§ **Stated problem**:
Reproduce the data below verbatim, beginning at the line that contains "You are a computer-use agent. The" and continuing through the final line of the data. Omit the pictures from your copy.

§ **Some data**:
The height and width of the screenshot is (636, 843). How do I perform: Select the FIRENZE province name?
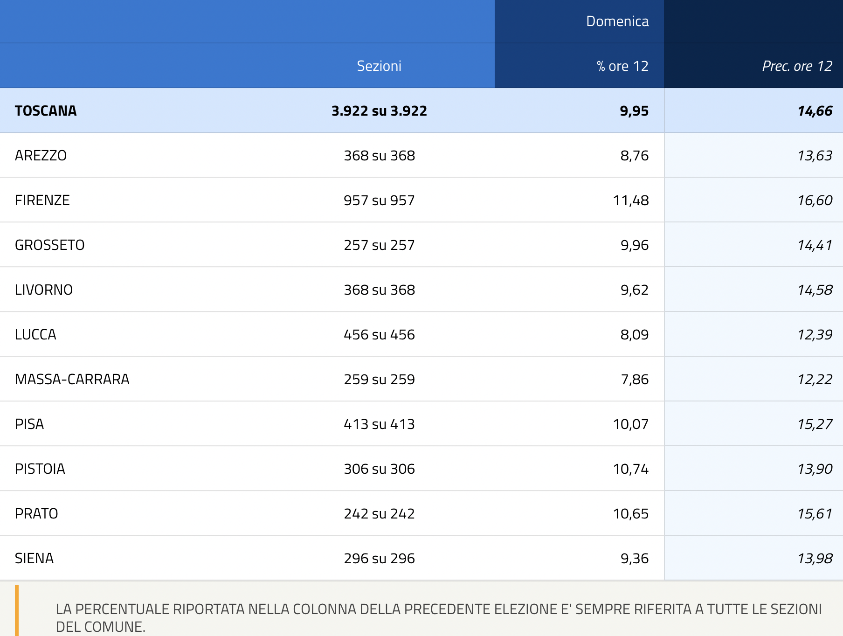coord(42,200)
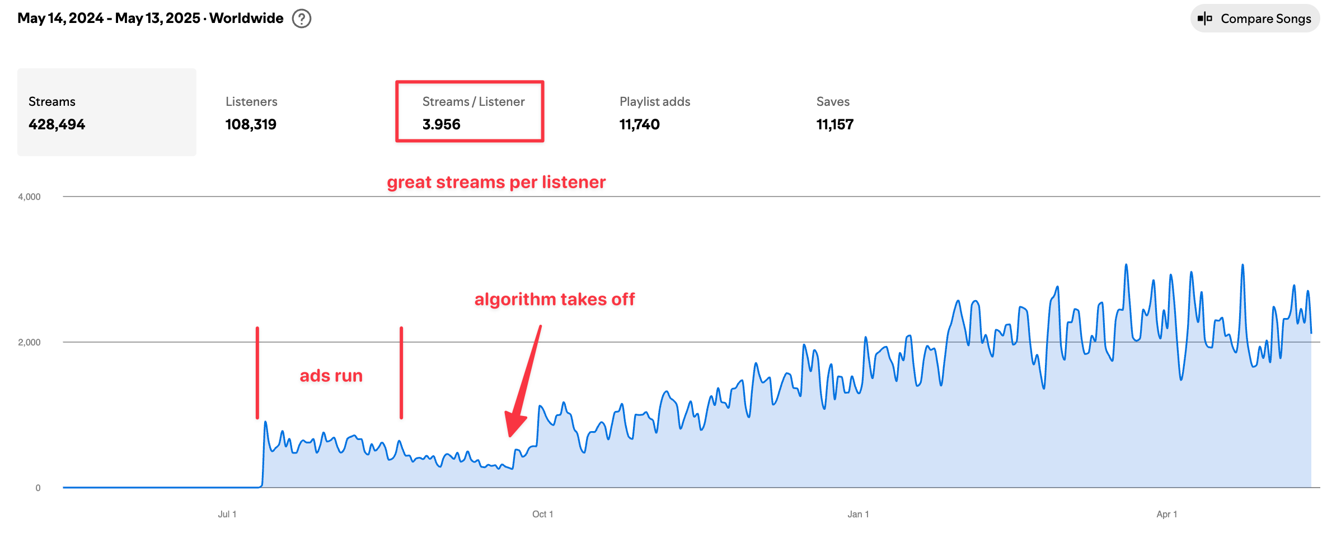Screen dimensions: 1341x533
Task: Click the compare icon beside Compare Songs
Action: click(x=1204, y=18)
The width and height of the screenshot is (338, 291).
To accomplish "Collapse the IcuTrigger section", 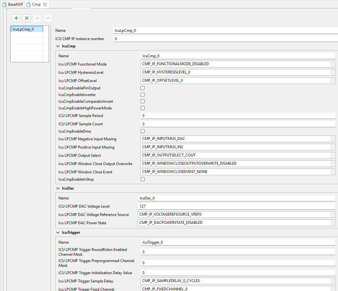I will 58,232.
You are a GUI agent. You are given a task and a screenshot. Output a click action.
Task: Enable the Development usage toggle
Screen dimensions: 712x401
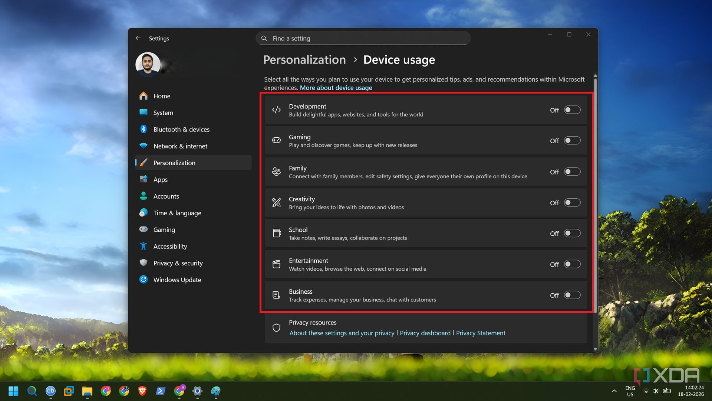[x=572, y=110]
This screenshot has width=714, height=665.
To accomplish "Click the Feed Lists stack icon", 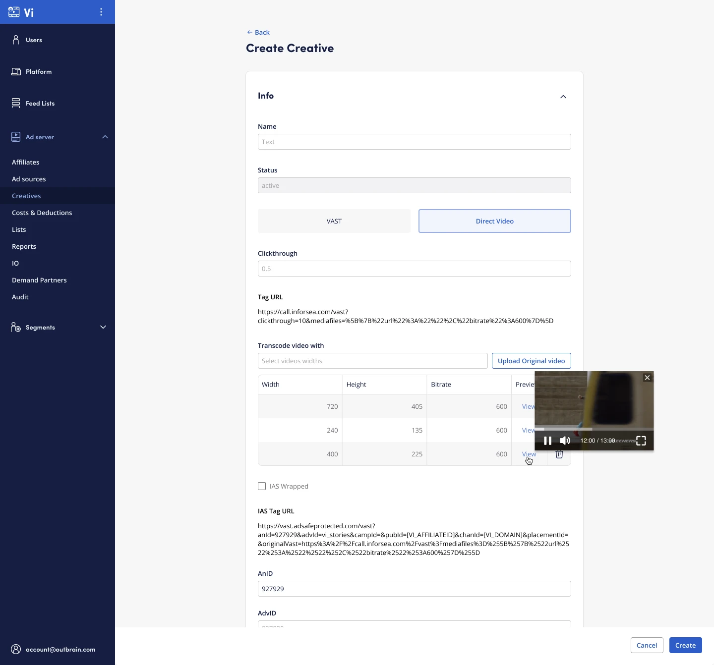I will [16, 103].
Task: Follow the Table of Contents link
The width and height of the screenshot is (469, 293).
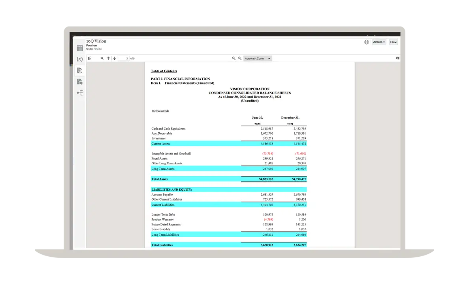Action: [x=164, y=71]

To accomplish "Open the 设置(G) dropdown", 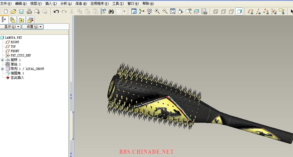I will click(x=33, y=27).
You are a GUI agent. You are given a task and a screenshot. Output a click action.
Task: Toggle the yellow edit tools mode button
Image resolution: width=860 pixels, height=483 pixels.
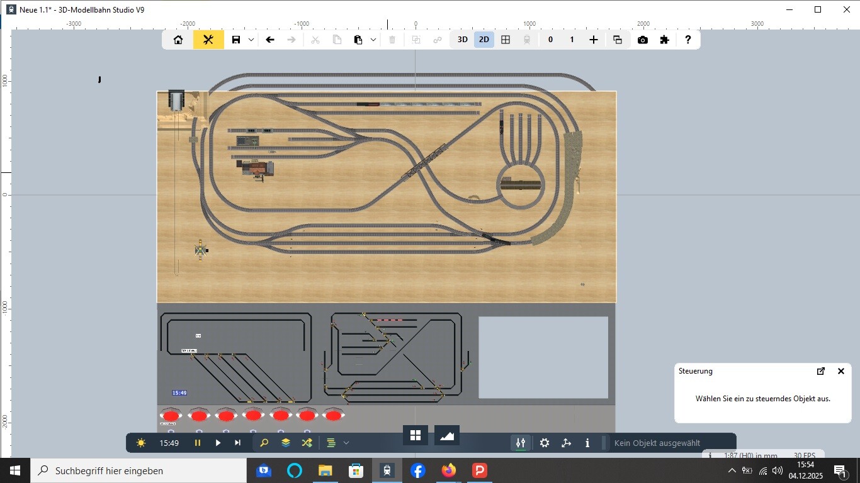(x=208, y=40)
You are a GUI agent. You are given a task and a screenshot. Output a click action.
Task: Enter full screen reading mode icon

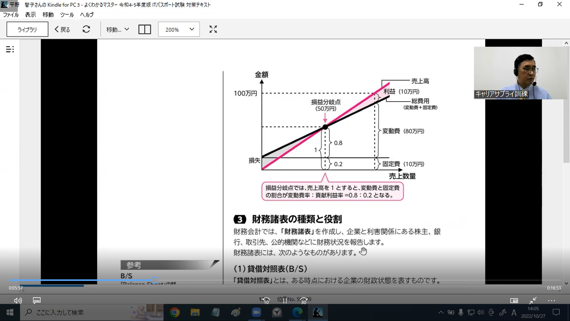[213, 29]
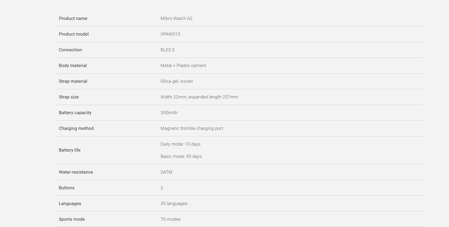Image resolution: width=449 pixels, height=227 pixels.
Task: Click the Product name label
Action: (73, 18)
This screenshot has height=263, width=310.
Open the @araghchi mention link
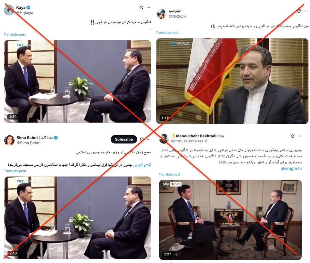click(291, 168)

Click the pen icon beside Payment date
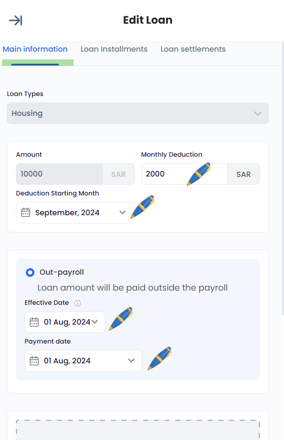(160, 358)
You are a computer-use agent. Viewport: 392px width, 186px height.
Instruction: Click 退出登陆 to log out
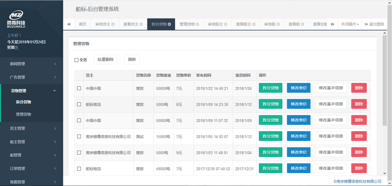[x=374, y=24]
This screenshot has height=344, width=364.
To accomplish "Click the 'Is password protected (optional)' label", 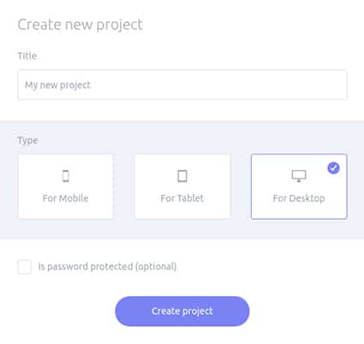I will pyautogui.click(x=107, y=267).
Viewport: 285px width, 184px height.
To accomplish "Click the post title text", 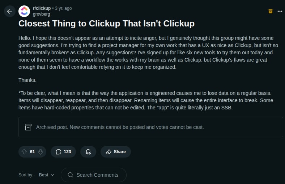I will [x=106, y=24].
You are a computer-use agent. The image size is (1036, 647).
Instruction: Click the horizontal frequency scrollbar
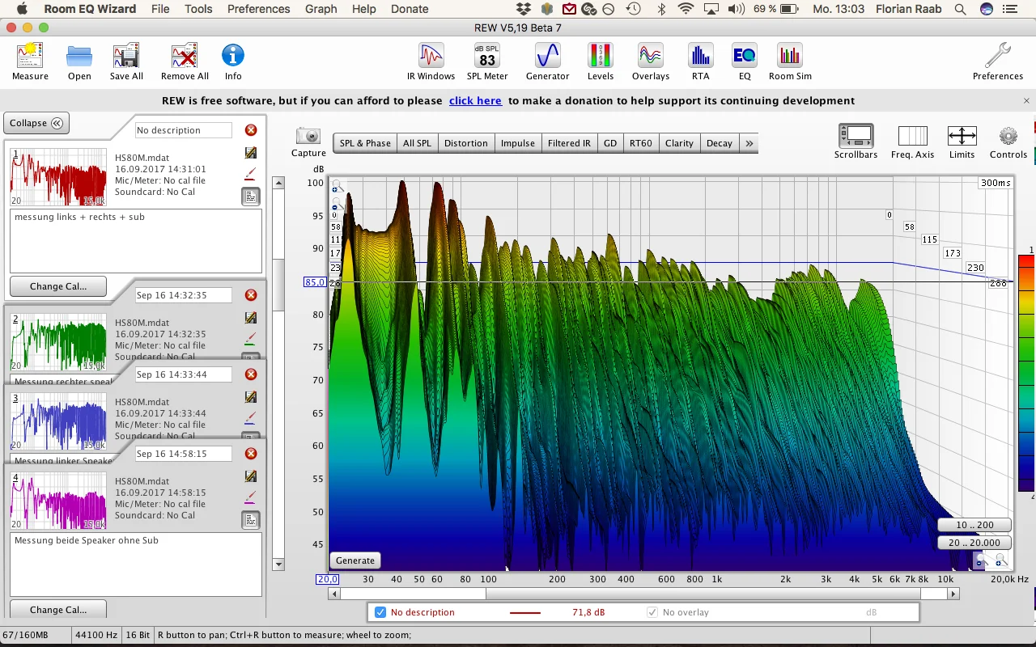(x=643, y=594)
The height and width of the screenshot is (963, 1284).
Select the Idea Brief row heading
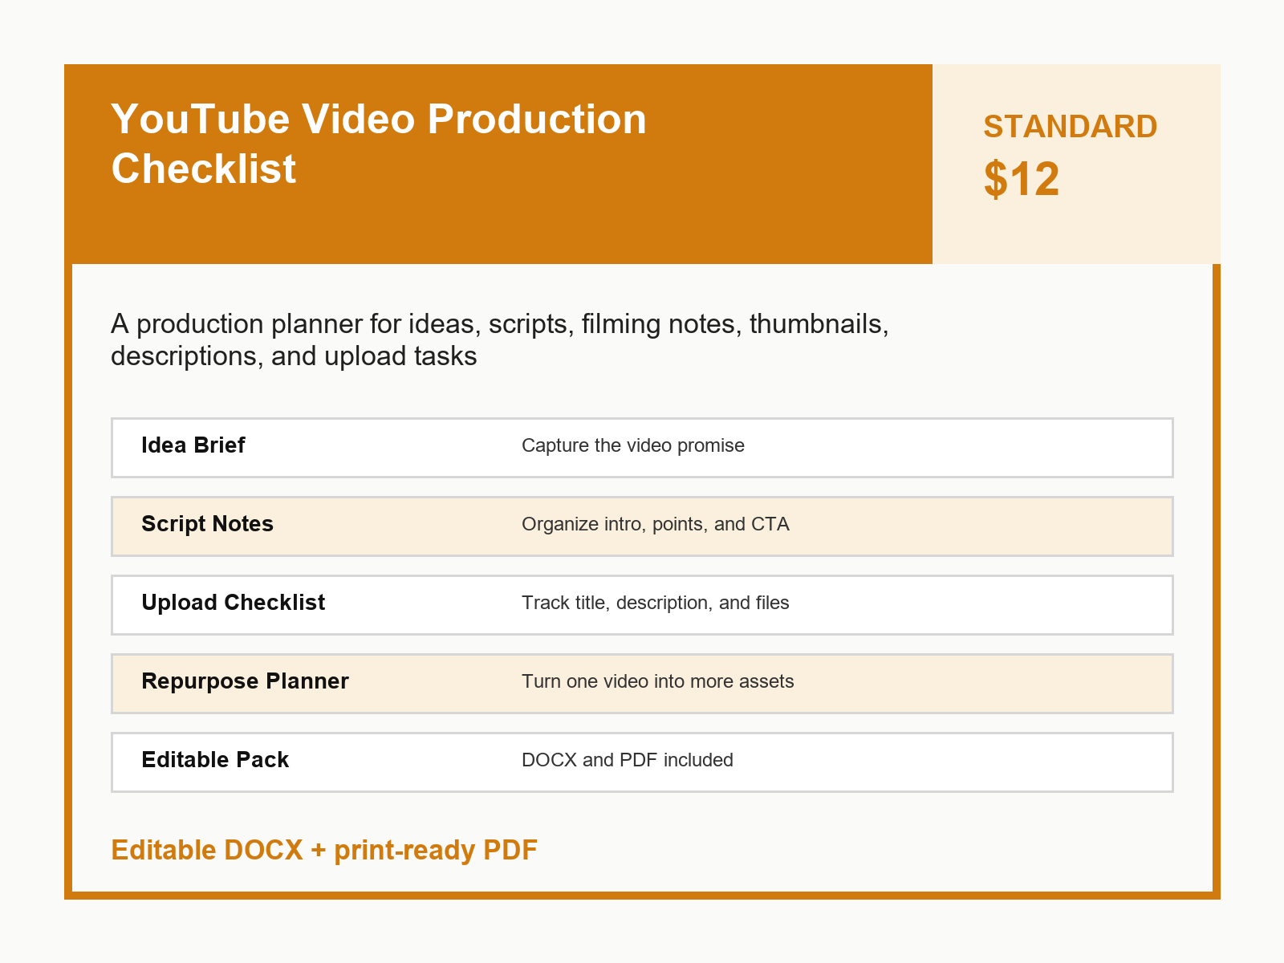click(x=193, y=445)
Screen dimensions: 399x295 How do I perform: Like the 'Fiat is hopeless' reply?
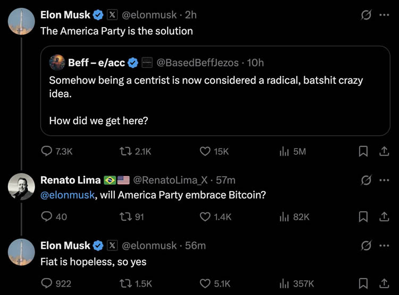pyautogui.click(x=205, y=283)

§ **Finished exercise**:
You are a computer-use agent. The image size is (1036, 647).
Instruction: Click the horizontal frequency scrollbar
(x=643, y=594)
The height and width of the screenshot is (963, 1284).
Select the Idea Brief row heading
click(x=193, y=445)
Screen dimensions: 399x295 How do I perform: Like the 'Fiat is hopeless' reply?
pyautogui.click(x=205, y=283)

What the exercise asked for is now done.